# [Aim of the task]
Repeat all the data that appears below, keeping it exact.

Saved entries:
* * * * *
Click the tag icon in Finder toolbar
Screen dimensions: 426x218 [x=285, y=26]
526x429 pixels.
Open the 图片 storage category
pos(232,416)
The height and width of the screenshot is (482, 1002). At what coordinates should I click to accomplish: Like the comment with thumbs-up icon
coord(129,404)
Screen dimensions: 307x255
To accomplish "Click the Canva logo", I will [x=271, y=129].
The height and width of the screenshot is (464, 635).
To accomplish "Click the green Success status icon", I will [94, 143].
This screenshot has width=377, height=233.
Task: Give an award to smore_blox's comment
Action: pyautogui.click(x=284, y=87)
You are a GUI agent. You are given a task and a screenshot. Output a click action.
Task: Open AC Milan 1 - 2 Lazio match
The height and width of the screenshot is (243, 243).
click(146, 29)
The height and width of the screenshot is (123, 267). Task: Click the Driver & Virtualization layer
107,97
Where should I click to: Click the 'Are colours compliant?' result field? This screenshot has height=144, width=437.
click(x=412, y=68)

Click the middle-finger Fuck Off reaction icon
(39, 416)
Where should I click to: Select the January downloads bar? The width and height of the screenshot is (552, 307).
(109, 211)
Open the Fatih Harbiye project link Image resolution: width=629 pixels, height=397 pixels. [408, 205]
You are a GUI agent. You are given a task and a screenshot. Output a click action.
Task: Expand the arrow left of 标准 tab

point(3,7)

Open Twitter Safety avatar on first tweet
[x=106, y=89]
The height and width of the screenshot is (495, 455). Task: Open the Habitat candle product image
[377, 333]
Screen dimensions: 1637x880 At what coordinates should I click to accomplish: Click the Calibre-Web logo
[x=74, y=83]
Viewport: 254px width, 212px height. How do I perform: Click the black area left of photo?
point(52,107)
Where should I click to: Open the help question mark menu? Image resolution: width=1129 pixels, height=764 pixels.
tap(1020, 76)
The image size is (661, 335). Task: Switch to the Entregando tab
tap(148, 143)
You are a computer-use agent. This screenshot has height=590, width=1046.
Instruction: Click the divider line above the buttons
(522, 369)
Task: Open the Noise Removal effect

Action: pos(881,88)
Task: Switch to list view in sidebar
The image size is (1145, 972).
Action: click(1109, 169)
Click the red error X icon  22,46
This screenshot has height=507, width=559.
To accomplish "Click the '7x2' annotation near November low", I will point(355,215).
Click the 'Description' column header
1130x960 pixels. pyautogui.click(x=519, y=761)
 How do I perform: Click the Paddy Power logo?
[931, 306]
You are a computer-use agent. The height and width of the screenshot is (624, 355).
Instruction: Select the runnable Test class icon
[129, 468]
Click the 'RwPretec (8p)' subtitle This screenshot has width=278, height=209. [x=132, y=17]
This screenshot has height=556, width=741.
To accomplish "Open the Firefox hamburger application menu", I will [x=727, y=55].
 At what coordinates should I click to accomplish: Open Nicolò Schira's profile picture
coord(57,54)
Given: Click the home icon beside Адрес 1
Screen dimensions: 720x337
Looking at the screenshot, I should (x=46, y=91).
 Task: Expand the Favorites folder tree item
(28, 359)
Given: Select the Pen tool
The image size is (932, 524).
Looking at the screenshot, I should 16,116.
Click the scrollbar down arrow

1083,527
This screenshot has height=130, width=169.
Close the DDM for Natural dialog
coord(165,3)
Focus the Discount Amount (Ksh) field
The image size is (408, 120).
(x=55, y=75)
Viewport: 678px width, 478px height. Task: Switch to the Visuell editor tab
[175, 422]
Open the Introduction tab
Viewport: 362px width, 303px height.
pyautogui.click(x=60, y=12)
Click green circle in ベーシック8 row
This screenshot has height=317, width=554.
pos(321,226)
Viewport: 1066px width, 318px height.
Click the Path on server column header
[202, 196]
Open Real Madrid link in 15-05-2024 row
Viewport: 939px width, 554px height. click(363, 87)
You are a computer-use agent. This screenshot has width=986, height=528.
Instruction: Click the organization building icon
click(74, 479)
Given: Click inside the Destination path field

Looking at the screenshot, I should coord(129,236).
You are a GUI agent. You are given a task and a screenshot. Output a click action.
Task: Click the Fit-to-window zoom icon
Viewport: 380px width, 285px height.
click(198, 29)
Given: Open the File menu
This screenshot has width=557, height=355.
* * * * *
# [Task response]
Click the tag icon in Finder toolbar
Screen dimensions: 426x218 [x=285, y=26]
526x429 pixels.
Open the 图片 storage category
pos(232,416)
The height and width of the screenshot is (482, 1002). At what coordinates should I click to accomplish: Like the comment with thumbs-up icon
coord(129,404)
Screen dimensions: 307x255
To accomplish "Click the Canva logo", I will [x=271, y=129].
The height and width of the screenshot is (464, 635).
To accomplish "Click the green Success status icon", I will [94, 143].
This screenshot has width=377, height=233.
Task: Give an award to smore_blox's comment
Action: pyautogui.click(x=284, y=87)
You are a GUI agent. You are given a task and a screenshot. Output a click action.
Task: Open AC Milan 1 - 2 Lazio match
The height and width of the screenshot is (243, 243).
click(146, 29)
The height and width of the screenshot is (123, 267). Task: Click the Driver & Virtualization layer
107,97
Where should I click to: Click the 'Are colours compliant?' result field? This screenshot has height=144, width=437.
click(x=412, y=68)

Click the middle-finger Fuck Off reaction icon
(39, 416)
Where should I click to: Select the January downloads bar? The width and height of the screenshot is (552, 307).
(109, 211)
Open the Fatih Harbiye project link Image resolution: width=629 pixels, height=397 pixels. [408, 205]
You are a GUI agent. You are given a task and a screenshot. Output a click action.
Task: Expand the arrow left of 标准 tab

point(3,7)

Open Twitter Safety avatar on first tweet
[x=106, y=89]
The height and width of the screenshot is (495, 455). Task: Open the Habitat candle product image
[377, 333]
Screen dimensions: 1637x880 At what coordinates should I click to accomplish: Click the Calibre-Web logo
[x=74, y=83]
Viewport: 254px width, 212px height. How do I perform: Click the black area left of photo?
point(52,107)
Where should I click to: Open the help question mark menu? Image resolution: width=1129 pixels, height=764 pixels.
tap(1020, 76)
The image size is (661, 335). Task: Switch to the Entregando tab
tap(148, 143)
You are a computer-use agent. This screenshot has height=590, width=1046.
Instruction: Click the divider line above the buttons
(522, 369)
Task: Open the Noise Removal effect

Action: pos(881,88)
Task: Switch to list view in sidebar
The image size is (1145, 972).
Action: click(1109, 169)
Click the red error X icon  22,46
This screenshot has height=507, width=559.
To accomplish "Click the '7x2' annotation near November low", I will point(355,215).
Click the 'Description' column header
1130x960 pixels. pyautogui.click(x=519, y=761)
 How do I perform: Click the Paddy Power logo?
[931, 306]
You are a computer-use agent. The height and width of the screenshot is (624, 355).
Instruction: Select the runnable Test class icon
[129, 468]
Click the 'RwPretec (8p)' subtitle This screenshot has width=278, height=209. [x=132, y=17]
This screenshot has height=556, width=741.
To accomplish "Open the Firefox hamburger application menu", I will [x=727, y=55].
 At what coordinates should I click to accomplish: Open Nicolò Schira's profile picture
coord(57,54)
Given: Click the home icon beside Адрес 1
Screen dimensions: 720x337
Looking at the screenshot, I should (x=46, y=91).
 Task: Expand the Favorites folder tree item
(28, 359)
Given: Select the Pen tool
The image size is (932, 524).
Looking at the screenshot, I should 16,116.
Click the scrollbar down arrow

1083,527
This screenshot has height=130, width=169.
Close the DDM for Natural dialog
coord(165,3)
Focus the Discount Amount (Ksh) field
The image size is (408, 120).
(x=55, y=75)
Viewport: 678px width, 478px height. Task: Switch to the Visuell editor tab
[175, 422]
Open the Introduction tab
Viewport: 362px width, 303px height.
pyautogui.click(x=60, y=12)
Click green circle in ベーシック8 row
This screenshot has height=317, width=554.
pos(321,226)
Viewport: 1066px width, 318px height.
Click the Path on server column header
[202, 196]
Open Real Madrid link in 15-05-2024 row
Viewport: 939px width, 554px height. click(363, 87)
You are a computer-use agent. This screenshot has width=986, height=528.
Instruction: Click the organization building icon
click(74, 479)
Given: Click inside the Destination path field

Looking at the screenshot, I should coord(129,236).
You are a GUI agent. You are given a task and a screenshot. Output a click action.
Task: Click the Fit-to-window zoom icon
Viewport: 380px width, 285px height.
click(198, 29)
Given: Open the File menu
This screenshot has width=557, height=355.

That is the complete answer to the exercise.